Identifying Research Priorities for Effective Retention Strategies in Clinical Trials

For which topic were research priorities identified?

retention strategies in clinical trials

In which location was the research priority setting conducted?

Europe - United Kingdom

Why was it conducted at all?

The failure to retain patients or collect primary-outcome data is a common challenge for trials and reduces the statistical power and potentially introduces bias into the analysis. Identifying strategies to minimise missing data was the second highest methodological research priority in a Delphi survey of the Directors of UK Clinical Trial Units (CTUs) and is important to minimise waste in research.

What was the objective?

to assess the current retention practices within the UK and priorities for future research to evaluate the effectiveness of strategies to reduce attrition

What was the outcome?

a ranking list of 6 research topics

How long did the research prioritization take?

No information provided.

Which methods were used to identify research priorities?

Delphi; survey

How were the priorities for research identified exactly?
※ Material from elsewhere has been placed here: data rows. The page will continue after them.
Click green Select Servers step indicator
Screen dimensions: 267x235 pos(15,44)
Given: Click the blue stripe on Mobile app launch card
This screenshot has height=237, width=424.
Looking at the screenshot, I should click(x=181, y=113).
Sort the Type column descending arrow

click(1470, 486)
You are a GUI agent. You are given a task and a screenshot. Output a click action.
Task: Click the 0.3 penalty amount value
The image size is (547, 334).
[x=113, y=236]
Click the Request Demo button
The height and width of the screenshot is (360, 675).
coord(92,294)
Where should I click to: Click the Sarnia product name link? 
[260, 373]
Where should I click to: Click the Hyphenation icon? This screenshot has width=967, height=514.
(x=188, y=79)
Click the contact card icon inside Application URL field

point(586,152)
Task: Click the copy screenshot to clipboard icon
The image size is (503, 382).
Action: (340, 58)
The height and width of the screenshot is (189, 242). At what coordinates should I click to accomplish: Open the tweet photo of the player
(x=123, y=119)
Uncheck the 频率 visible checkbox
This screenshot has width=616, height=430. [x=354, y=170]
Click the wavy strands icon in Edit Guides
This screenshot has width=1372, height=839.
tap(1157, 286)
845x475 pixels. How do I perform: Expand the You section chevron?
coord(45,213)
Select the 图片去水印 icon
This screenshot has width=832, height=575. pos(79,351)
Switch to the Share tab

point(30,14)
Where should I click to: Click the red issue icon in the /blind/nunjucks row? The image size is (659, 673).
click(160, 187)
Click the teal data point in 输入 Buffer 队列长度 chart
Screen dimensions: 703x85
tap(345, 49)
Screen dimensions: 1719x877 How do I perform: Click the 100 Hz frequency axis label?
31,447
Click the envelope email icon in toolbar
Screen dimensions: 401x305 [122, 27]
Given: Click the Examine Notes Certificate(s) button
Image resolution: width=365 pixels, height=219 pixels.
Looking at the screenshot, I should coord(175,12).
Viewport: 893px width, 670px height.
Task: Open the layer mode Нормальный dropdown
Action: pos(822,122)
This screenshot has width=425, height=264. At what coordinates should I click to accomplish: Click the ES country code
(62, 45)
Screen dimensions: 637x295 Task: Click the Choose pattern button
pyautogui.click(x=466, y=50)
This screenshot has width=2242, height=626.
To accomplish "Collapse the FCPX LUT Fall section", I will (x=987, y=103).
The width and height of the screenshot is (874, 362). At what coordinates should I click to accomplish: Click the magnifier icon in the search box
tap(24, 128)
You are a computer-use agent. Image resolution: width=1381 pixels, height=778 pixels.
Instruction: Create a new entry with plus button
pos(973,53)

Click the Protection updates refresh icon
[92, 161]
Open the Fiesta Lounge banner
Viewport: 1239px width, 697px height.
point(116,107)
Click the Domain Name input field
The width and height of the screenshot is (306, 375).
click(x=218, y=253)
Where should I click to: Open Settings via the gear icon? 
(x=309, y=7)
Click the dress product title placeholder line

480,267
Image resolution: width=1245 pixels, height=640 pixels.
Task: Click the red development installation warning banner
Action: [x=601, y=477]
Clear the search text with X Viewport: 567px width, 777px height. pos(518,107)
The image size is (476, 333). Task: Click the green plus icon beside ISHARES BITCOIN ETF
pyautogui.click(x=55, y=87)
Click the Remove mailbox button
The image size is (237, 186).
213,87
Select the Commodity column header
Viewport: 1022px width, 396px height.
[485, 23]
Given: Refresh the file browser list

Step 1: two surveys: HTA chief investigators surveyed to provide clinical perspective of retention-based strategies used within specific trials, registered CTUs surveyed to identify non-clinical expertise and insights pertinent across a wide range of trial designs, participants also asked to recommend the three most effective retention practices based on their experience of clinical trials. Step 2: 2-round Delphi process to identify which missing data strategies should be prioritized for future research to evaluate their effectiveness, Delphi round 1: list of 67 missing data strategies, participants were asked to rate each strategy. Step 3: Delphi round 2: participants were asked to re-rate.

Which stakeholders took part?

Patient representatives, research partners in clinical trials, clinical trial funding boards, chief investigators, trial managers, researchers, lay people. Survey: 50 chief investigators of NIHR health technology assessment (HTA)-funded trials starting between 2009 and 2012 and 33 CTUs registered within the UKCRC network. Delphi: 35 registered CTUs.

How were stakeholders recruited?

A cohort of 76 NIHR Health Technology Assessment program (HTA)-funded randomised trials were identified through their website portfolio. The NIHR HTA portfolio was chosen as it represents the largest public funder of current and ongoing trials and the start dates ensured at least 1 year's recruitment following any pilot work or delays obtaining governance approvals. Two-arm, parallel trials were included. Exclusion criteria were pilot studies, patient preference trials, phase 1 and 2 trials, and studies evaluating longer-term follow-up of previous trials and substudies.

Were stakeholders actively involved or did they just participate?

Stakeholders were mere participants of the research prioritization process; they were not actively involved in the process.